THINGS TO DO -
a: Translate this sentence from the passage on the workplace harassment complaint into Spanish: "The fourth respondent had no choice but to abide by the instructions of the Anglo parties as to the attendance of the appellant at the site."
b: Carry on writing the passage on the workplace harassment complaint, picking up right after its last sentence.

PROVIDED PASSAGE -
+-------+

As he walked past the third respondent, the
appellant swung the lunch bag towards her. It made contact with her
buttocks.
[12]
Whilst I accept that the conduct was not intended
to cause offence and that it was a playful gesture, it was offensive
and distressing
from the perspective of the third respondent. She
testified that she experienced the act of being struck in this way as
disrespectful
to her.
[13]
Like many workplaces, the Anglo workspace has in
place a Harassment Policy to which all workers and service providers
on site are
subject. It covers prohibition of harassment of all
types, including sexual harassment, bullying and victimisation.
[14]
The third respondent made a complaint under the
Harassment Policy. This resulted in the inevitable investigation of
the complaint
by the Anglo parties and also in a directive from the
Anglo parties that the appellant not attend at the site pending the
outcome
of the investigation. All in all, he was barred from
attending the site for some two months but with full remuneration.
[15]
The complaint was investigated broadly and
included an inquiry into whether there was a sexual component to the
conduct.
[16]
This barring from the site had the obvious
consequence to the appellant that the carrying out of his service
contract with the fourth
respondent, which required attendance at the
site, was interrupted.
[17]
It is important that it was not in dispute that
the incident occurred. It is generally accepted that harassment
should be approached
from the perspective of the person claiming to
be harassed. It seems that the appellant, to his credit, readily
accepted this position.
[18]
The
appellant admitted
that the act could, subjectively, have been construed by the third
respondent as an affront to her dignity and
he duly apologised in
writing to the third respondent and to the Anglo parties.
[19]
The
inquiry found there
was no sexual harassment, the apology was accepted by all concerned
and the appellant was allowed back onto
site on 20 November 2021.
[20]
When the third respondent was confronted with the
fact that the appellant was back on site she experienced, what she
described in
her evidence, as a “panic attack”. This
manifested as her becoming tearful and hurriedly removing herself
from the
workplace.
[21]
This further complication exacerbated the
difficulties already being experienced by the fourth respondent as
the contractor on the
site to whom the appellant was subcontracted.
[22]
There was, a day later, an accusation from
management personnel at the Anglo parties that, on his return to
site, the appellant
continued to behave in a manner that some staff
members felt was inappropriate.
[23]
The appellant denies that he misbehaved on his
return to the site. Whether he did or did not is irrelevant for the
purposes of this
appeal, however.
[24]
Ultimately, the position of the fourth respondent
in relation to its contract with the Anglo parties became
unsustainable in that
the applicant was not wanted at the site by the
Anglo parties and was denied access thereto for a second time.
[25]
The fourth respondent had no choice but to abide
by the instructions of the Anglo parties as to the attendance of the
appellant
at the site.
[26]
The correspondence placed into evidence and the
testimony of the appellant is to the effect that the fourth
respondent went to great
lengths to attempt to remedy the position so
as to avoid having to terminate the subcontract. It is not in dispute
that the skills
of the appellant were much in demand.
[27]
A central dispute in the claims pleaded against
the fourth respondent is whether the subcontract was repudiated by
the fourth respondent
prior to it terminating by effluxion of time or
whether the subcontract was ended by mutual agreement.
The nature of the
claims against the various parties
[28]
The allegation that he has been defamed by being
accused of sexual harassment lies at the heart of the appellants
respective cases.

+-------+

DATASET SECTION -
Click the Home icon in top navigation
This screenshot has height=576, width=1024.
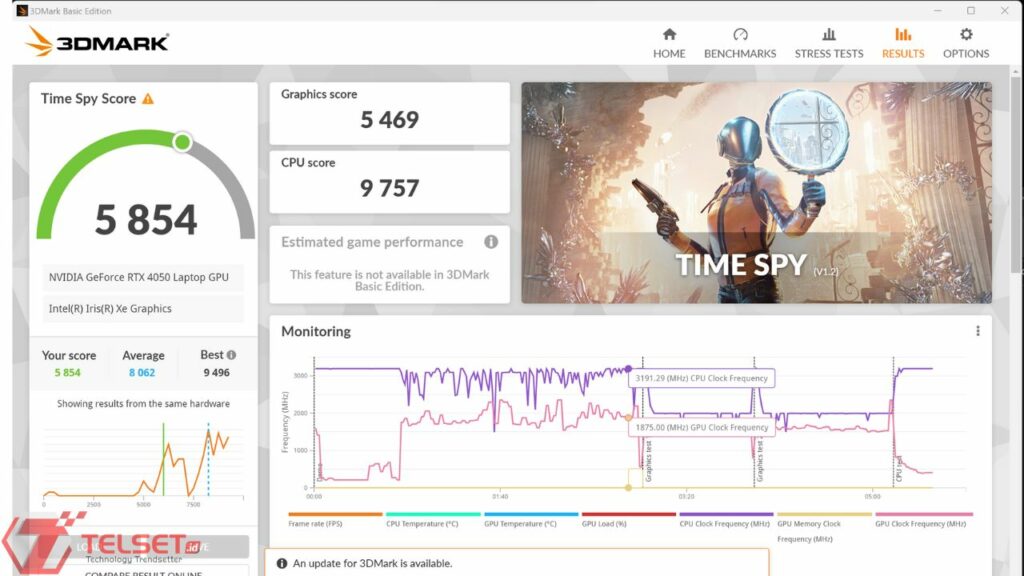click(669, 35)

+-------+

SOLVED TASKS -
a: La cuarta parte recurrida no tuvo más remedio que acatar las instrucciones de las partes Anglo en cuanto a la presencia del apelante en el sitio.

b:
[29]
The Anglo parties are sued for defamation (on the
basis that they acquiesced in the accusation of sexual harassment by
the third
respondent) and on the basis of a delictual claim that they
interfered with his subcontract with the fourth respondent by barring
him from site.
[30]
The third respondent is sued for her alleged
defamation and also on the basis that she caused the interference
with the contract
by causing the removal of the appellant from the
site.
[31]
The fourth respondent is sued for repudiation of
the subcontract.
The claims based on
defamation
[32]
The appellant alleged that the third defendant
accused him of
sexual
harassment.
[33]
In appellant’s evidence, however, it emerged
that she did not make the alleged accusation. The third respondent
merely reported
the facts of the incident and said the appellant’s
conduct had made her feel disrespected.
[34]
The appellant conceded that this was the true
extent of the statement relied on by him for his claims based on
defamation.
[35]
Thus, from a fundamental perspective as to the
defamation claims, the appellant conceded that the statement relied
on in the pleadings
had, in fact, not been made.
[36]
This concession puts an end to any claim based on
the alleged defamation, including any claims relying on such alleged
defamation
against the Anglo parties. The appellant concedes that the
Anglo parties made no accusation and they merely conducted the
investigation
under their policy, which included investigating
whether the conduct could be said to be sexual harassment. In the end
they found
that it did not.
The interference with
the contract
[37]
At best for the appellant the cause of action in
relation to this alleged interference is that because the Anglo
parties would not
allow him on site, he could not carry out his
obligations under the contract with the fourth defendant which led to
the termination
of the contract and thus loss of income which he
would have earned under the contract.
[38]
The difficulties with this case start with the
pleadings.
[39]
In a
claim for pure economic loss, the defendant’s legal duty to the
plaintiff must be defined. Wrongfulness must be pleaded
and
established and the breach alleged.
[1]
[40]
Wrongfulness vis-à-vis the appellant based
on their interference with the subcontract was neither pleaded nor
established
by way of the appellant’s evidence.
[41]
The appellant’s counsel was unable to
indicate, in argument, which of the legal rights or interests owed to
him by the respondents
were harmed. The pleadings were simply couched
along the lines that the appellant had been unfairly treated. This
may be so, but
this does not ground a claim in delict.
[42]
Most importantly, the appellant neither pleaded
nor proved a duty on the Anglo parties to allow him access to the
site.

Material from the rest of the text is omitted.